_SOURCE INFORMATION_.

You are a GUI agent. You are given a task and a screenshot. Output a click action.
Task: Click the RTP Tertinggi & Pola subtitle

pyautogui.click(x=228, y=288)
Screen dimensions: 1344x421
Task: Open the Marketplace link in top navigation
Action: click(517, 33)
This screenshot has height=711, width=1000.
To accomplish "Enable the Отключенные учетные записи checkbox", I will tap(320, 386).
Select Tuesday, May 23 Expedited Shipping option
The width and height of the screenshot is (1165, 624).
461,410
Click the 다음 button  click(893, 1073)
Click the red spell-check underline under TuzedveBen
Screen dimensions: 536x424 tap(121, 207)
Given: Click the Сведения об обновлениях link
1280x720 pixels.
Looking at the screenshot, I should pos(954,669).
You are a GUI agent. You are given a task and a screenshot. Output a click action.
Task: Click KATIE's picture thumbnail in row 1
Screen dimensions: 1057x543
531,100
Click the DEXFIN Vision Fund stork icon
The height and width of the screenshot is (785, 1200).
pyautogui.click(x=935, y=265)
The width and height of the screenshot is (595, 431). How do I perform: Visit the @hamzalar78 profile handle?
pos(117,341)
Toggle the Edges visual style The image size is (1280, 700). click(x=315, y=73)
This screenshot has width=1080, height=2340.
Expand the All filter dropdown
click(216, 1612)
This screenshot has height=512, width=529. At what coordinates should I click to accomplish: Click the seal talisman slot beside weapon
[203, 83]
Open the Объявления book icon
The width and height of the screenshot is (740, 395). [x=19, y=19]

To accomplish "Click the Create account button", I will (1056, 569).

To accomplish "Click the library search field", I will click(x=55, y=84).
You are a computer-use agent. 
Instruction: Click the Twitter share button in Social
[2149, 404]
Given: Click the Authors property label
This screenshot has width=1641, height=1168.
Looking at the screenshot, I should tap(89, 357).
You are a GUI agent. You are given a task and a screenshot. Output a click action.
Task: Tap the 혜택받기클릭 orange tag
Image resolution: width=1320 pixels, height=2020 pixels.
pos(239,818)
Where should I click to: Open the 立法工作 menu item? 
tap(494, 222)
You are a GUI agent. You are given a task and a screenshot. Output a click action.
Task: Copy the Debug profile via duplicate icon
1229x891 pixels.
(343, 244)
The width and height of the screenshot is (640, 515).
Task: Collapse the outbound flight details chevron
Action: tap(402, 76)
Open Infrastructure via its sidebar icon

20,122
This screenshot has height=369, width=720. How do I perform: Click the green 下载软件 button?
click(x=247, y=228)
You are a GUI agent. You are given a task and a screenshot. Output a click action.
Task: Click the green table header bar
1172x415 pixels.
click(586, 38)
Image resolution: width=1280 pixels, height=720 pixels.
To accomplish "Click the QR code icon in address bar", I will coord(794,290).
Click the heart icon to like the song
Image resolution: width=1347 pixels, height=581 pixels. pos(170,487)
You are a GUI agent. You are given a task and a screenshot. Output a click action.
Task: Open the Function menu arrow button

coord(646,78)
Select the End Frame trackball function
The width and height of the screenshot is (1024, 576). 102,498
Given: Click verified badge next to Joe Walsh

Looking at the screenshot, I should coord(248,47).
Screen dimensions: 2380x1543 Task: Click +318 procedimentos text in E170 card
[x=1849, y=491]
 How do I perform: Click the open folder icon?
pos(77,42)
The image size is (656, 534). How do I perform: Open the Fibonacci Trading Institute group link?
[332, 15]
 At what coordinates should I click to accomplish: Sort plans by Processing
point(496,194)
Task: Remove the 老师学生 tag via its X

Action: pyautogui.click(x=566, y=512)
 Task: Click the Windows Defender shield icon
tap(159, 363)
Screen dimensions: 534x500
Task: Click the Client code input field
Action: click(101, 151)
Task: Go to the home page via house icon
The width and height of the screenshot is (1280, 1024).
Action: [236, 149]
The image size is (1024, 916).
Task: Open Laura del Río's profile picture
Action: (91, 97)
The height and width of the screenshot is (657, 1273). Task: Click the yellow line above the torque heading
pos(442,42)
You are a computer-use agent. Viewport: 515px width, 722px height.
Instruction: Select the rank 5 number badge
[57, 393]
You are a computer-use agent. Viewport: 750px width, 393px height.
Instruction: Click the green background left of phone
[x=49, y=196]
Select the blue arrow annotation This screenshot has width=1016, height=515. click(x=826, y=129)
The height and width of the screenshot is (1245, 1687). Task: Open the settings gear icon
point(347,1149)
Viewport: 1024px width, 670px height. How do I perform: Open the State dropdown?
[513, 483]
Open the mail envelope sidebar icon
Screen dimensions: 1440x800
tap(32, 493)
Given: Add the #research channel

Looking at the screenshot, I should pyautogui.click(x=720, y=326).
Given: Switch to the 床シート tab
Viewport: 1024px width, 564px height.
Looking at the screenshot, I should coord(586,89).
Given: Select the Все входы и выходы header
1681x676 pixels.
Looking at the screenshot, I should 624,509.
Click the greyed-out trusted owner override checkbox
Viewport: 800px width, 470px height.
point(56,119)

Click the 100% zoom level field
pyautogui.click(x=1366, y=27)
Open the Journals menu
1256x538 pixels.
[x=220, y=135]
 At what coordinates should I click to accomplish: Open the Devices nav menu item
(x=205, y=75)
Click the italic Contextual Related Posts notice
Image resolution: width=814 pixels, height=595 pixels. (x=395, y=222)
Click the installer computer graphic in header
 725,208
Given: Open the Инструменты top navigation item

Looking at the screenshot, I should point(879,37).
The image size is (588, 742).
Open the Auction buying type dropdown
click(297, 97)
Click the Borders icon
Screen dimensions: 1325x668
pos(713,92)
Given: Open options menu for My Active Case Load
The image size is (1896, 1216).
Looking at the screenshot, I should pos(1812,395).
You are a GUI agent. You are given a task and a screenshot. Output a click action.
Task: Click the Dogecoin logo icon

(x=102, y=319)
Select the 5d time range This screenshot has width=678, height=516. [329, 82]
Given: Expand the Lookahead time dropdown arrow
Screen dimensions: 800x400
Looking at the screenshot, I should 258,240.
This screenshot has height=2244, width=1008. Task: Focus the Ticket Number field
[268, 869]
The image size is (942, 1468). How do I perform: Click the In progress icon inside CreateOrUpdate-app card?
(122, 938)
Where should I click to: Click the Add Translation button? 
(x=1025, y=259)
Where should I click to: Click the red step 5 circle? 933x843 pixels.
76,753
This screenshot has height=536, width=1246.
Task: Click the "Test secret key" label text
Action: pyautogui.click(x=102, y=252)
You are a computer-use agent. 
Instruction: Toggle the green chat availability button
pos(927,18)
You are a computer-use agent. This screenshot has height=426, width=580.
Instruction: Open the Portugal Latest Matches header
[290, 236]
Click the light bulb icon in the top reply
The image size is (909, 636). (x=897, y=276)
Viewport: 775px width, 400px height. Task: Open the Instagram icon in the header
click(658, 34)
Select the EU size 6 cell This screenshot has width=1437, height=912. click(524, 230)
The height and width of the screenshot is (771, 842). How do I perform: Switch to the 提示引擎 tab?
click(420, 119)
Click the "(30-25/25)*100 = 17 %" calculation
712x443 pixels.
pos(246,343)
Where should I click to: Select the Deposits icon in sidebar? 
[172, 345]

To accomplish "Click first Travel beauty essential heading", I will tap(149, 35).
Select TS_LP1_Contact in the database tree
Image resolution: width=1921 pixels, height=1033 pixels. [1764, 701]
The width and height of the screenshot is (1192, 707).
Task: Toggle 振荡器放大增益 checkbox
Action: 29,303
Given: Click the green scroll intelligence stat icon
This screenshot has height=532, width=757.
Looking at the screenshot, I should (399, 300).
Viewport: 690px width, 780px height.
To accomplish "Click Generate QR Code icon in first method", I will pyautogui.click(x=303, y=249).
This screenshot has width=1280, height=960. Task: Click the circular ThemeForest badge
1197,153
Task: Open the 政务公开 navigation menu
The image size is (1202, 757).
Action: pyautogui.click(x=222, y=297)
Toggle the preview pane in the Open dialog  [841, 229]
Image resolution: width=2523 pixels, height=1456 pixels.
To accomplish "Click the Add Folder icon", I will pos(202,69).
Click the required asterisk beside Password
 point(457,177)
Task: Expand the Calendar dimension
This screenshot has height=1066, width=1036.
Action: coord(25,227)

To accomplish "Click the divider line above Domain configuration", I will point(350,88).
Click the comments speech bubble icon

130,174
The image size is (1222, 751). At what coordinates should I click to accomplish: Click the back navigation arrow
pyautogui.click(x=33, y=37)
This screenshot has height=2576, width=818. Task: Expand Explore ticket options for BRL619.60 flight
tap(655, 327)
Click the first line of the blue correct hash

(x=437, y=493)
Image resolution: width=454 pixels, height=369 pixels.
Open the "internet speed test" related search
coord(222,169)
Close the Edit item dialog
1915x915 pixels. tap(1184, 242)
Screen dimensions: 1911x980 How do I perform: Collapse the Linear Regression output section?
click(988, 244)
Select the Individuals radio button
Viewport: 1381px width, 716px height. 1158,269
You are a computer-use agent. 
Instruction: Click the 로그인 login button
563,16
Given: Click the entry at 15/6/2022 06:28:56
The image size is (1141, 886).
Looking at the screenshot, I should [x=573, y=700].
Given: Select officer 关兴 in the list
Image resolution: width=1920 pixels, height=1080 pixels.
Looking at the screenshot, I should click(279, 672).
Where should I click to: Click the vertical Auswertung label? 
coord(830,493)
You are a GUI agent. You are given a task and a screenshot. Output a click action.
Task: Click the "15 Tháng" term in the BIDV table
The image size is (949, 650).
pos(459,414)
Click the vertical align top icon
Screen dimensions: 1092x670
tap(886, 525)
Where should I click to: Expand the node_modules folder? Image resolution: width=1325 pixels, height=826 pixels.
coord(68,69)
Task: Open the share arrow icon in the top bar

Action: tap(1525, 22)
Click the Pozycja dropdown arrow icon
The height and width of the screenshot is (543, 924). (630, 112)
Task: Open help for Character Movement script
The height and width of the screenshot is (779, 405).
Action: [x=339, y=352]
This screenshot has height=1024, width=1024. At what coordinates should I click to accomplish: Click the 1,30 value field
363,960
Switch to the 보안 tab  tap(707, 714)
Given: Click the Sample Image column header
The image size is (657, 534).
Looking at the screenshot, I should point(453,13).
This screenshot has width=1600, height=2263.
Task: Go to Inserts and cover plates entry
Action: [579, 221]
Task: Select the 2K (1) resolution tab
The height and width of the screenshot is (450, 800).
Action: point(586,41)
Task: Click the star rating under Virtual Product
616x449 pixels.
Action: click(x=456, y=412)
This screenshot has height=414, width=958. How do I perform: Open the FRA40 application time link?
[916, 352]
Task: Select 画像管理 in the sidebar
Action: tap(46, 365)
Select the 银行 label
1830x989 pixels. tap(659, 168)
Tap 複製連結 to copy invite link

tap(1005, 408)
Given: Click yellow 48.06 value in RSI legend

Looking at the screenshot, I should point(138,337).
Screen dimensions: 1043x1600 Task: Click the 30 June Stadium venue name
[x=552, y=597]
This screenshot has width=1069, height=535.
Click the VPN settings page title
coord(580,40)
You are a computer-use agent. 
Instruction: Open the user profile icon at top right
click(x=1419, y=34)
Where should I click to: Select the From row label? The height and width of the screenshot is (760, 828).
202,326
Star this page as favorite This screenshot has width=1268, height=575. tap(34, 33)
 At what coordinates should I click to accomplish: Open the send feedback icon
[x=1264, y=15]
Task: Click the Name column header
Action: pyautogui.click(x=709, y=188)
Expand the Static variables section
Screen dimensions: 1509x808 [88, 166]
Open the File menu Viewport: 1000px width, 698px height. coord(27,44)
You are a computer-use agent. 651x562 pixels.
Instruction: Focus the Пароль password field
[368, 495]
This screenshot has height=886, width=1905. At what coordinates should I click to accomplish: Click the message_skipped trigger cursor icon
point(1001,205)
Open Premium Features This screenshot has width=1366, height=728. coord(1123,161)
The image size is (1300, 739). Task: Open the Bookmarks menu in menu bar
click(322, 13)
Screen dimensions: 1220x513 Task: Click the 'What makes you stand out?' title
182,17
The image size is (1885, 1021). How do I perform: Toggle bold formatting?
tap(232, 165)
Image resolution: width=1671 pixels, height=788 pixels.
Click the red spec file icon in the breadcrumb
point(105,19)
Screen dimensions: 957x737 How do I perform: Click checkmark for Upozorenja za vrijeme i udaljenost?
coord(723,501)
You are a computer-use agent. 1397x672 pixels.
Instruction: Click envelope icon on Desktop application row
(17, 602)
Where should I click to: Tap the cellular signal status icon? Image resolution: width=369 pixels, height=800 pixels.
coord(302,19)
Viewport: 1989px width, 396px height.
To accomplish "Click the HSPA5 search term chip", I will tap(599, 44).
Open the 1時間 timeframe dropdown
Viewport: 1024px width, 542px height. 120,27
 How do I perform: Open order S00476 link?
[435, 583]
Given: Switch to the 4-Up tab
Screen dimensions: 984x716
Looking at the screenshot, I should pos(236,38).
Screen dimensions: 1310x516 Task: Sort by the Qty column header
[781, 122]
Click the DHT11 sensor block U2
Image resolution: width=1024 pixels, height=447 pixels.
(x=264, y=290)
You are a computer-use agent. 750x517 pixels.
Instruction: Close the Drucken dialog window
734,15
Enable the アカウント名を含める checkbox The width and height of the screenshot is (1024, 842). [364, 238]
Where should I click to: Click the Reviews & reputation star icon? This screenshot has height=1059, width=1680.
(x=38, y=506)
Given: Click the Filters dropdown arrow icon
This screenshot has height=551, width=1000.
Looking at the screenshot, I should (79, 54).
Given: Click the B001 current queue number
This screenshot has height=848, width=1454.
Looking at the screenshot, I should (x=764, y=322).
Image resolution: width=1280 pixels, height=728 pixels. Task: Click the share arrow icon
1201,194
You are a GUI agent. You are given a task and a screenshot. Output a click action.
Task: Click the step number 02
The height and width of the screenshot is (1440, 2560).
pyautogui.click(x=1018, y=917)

_WORK TASK_.
As the answer, set down only the lines from the data above between the one holding "The height and width of the screenshot is (771, 842)." and the one holding "Viewport: 690px width, 780px height.", inclusive, exactly as they read.

_RESPONSE BELOW_.
The height and width of the screenshot is (771, 842). How do I perform: Switch to the 提示引擎 tab?
click(420, 119)
Click the "(30-25/25)*100 = 17 %" calculation
712x443 pixels.
pos(246,343)
Where should I click to: Select the Deposits icon in sidebar? 
[172, 345]

To accomplish "Click first Travel beauty essential heading", I will tap(149, 35).
Select TS_LP1_Contact in the database tree
Image resolution: width=1921 pixels, height=1033 pixels. [1764, 701]
The width and height of the screenshot is (1192, 707).
Task: Toggle 振荡器放大增益 checkbox
Action: 29,303
Given: Click the green scroll intelligence stat icon
This screenshot has height=532, width=757.
Looking at the screenshot, I should (399, 300).
Viewport: 690px width, 780px height.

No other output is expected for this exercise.